Closely reading to uncover the point of view of the text is about naming the implications of the language and examples the author uses in their writing. It is less about the central ideas of the text – although sometimes these are one and the same, and more about what this author, or this text, wants you to believe about the topic. What the text wants you to feel. It is the work of uncovering the assumptions the author is making, by paying close attention s/he uses.
Not all nonfiction texts will reward this work equally. This excerpt from the Animal Planet’s webpage on Starfish, for example, does not exactly invite a close reading for point of view:
Starfish, or Sea Star, a bottom-dwelling marine animal. Despite its name, the starfish is not a fish; it is an echinoderm, a type of marine animal that is spiny-skinned. There are about 2,000 species, found in all seas, and most often near rocky shores. Starfish typically have five or more tapering arms radiating from a central point. The mouth is in the center on the underside.
Not exactly rippling with nuance. But while not every text invites a close read for point of view, some seem to almost beg for this work. Like this commercial for Barbie dolls:
When we read this text closely, we pull out phrases like “be who you wanna be” and we pull out the evidence of the text – that being who you wanna be includes having the choice of blue, purple or red hair. We can step back and ask ourselves: what does the author want us to believe? What do they want us to feel? Maybe that the author of this text wants us to believe that fashion is fun, which is true. But it also seems like there is more than that, that it is also implying that fashion is the way you can be who you are. It seems with a close read that this text’s point of view is that the the pathway to a girl’s self actualization is through her appearance.
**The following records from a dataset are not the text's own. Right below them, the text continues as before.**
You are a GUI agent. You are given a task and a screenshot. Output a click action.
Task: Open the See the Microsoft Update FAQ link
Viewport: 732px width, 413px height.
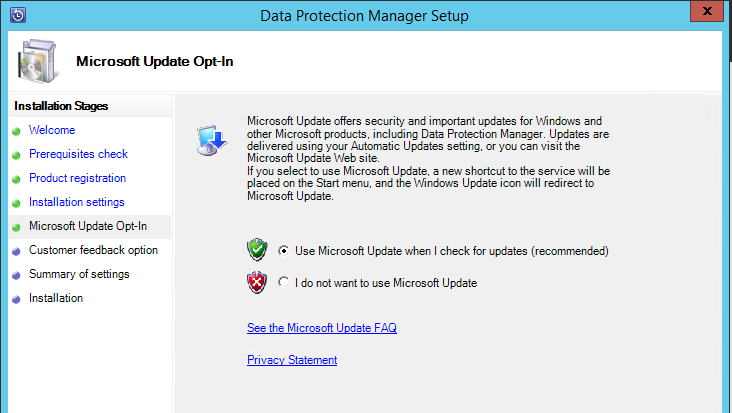click(322, 328)
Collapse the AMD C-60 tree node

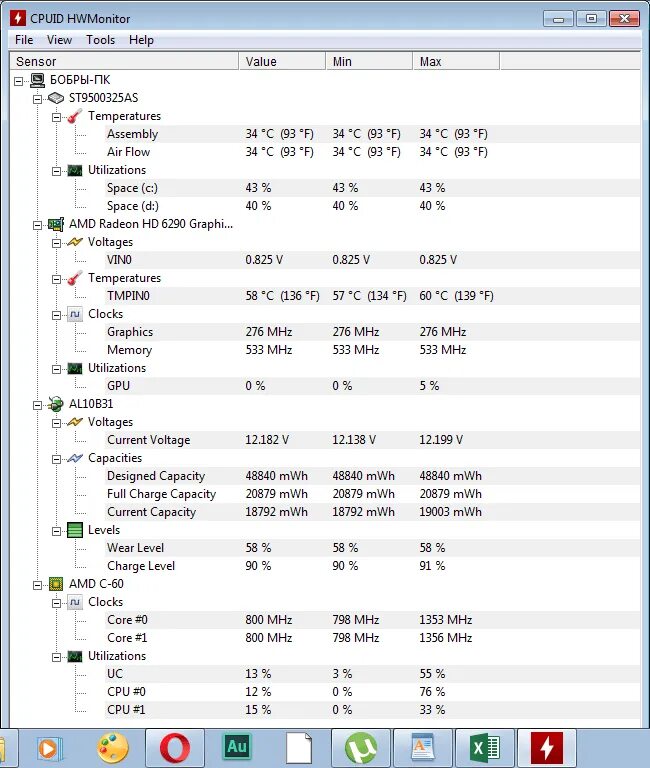[37, 585]
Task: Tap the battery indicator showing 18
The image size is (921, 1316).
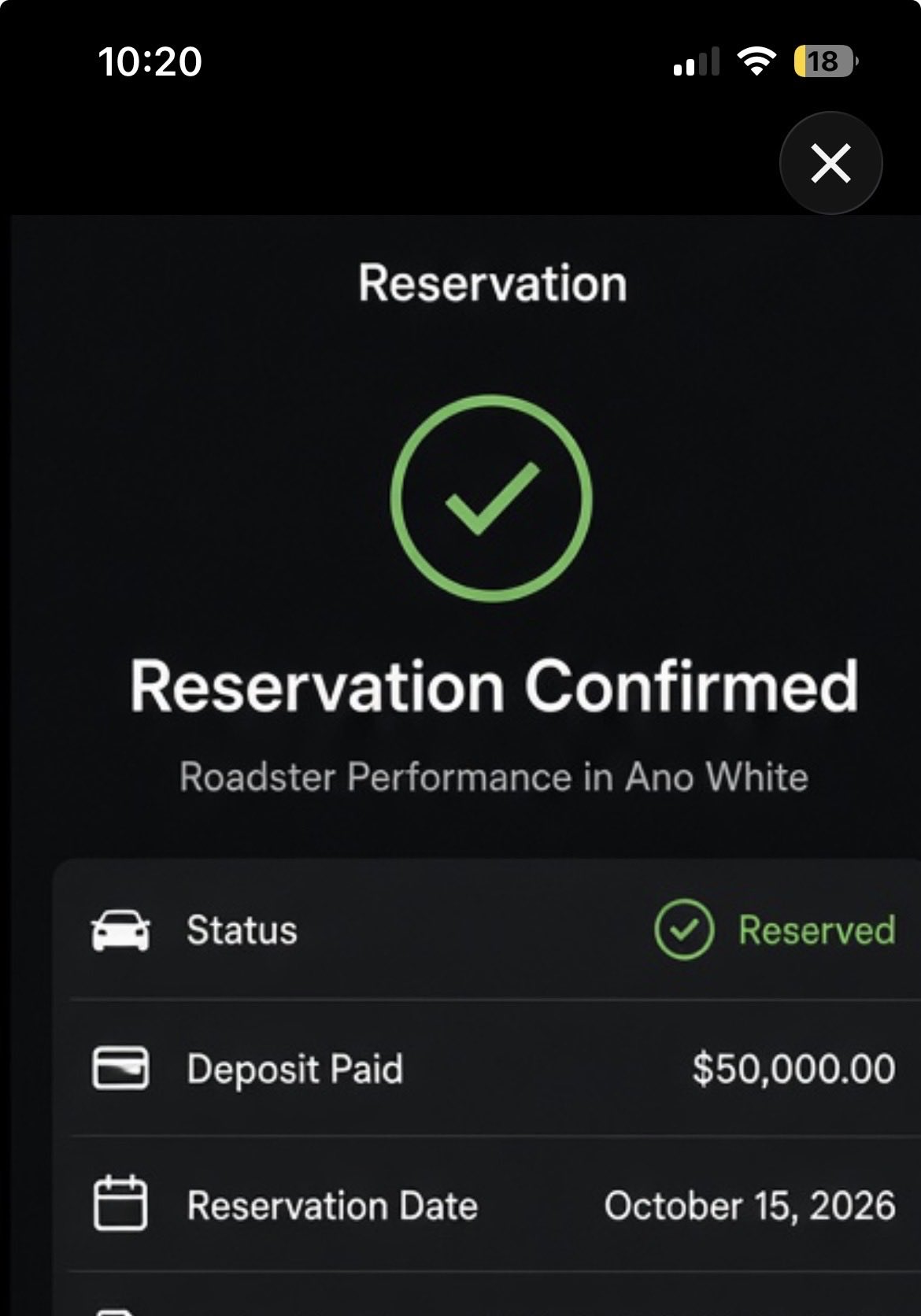Action: click(826, 61)
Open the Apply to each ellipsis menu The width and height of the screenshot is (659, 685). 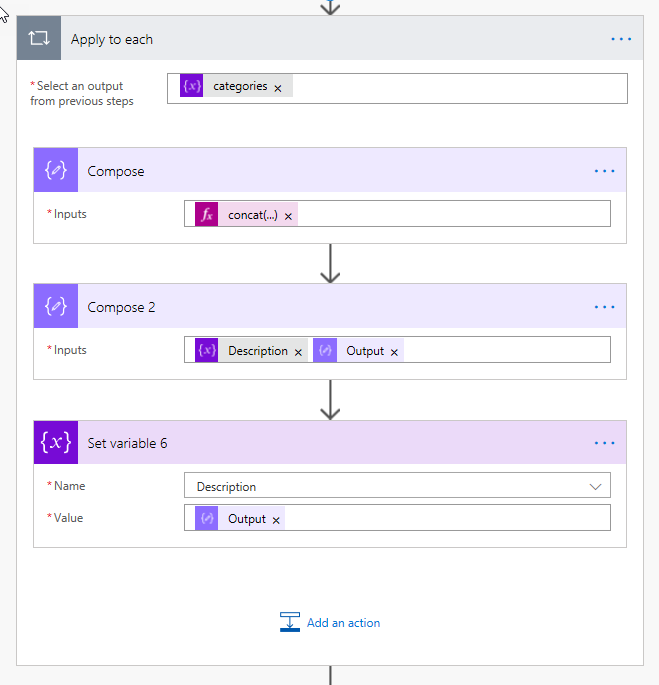[621, 39]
It’s easy to pick on Barbie. But all social commentary aside – it is not that I have to disagree with the point of view in the text to recognize that it is there, and even that it is heavy handed. Having a point of view is not a bad thing – we all have them, like thumbs, or underwear. But it is our job as readers – it is our privilege as literate people – to see the point of view in the text when it arises, to nod to it, like you would an allusive neighbor in the morning. Doing this helps our students see the world around them more clearly, and helps to position themselves on firmer ground in their lives as young citizens. For when I read the Barbie commercial closely, when I identify what the point of view of that text is, I get to ask myself: Do I agree with that? And if I don’t identify the points of view in the nonfiction around me, I am in danger of being unwittingly manipulated by subtle messages that float by us all day long. And who wants to be unwittingly manipulated?
To help our kids read nonfiction more closely, and to help them uncover the points of view in those texts, try first having them pull out the words and phrases they see the author using in the text – the language that sticks out (more on how to see this language in our upcoming book). Then, you can lean on some thought prompts and sentence frames to help kids think about what they are seeing:
Sentence Frames for Point of View:
I think the author wants me to think that . . .
If the author was debating this topic, they would say . . .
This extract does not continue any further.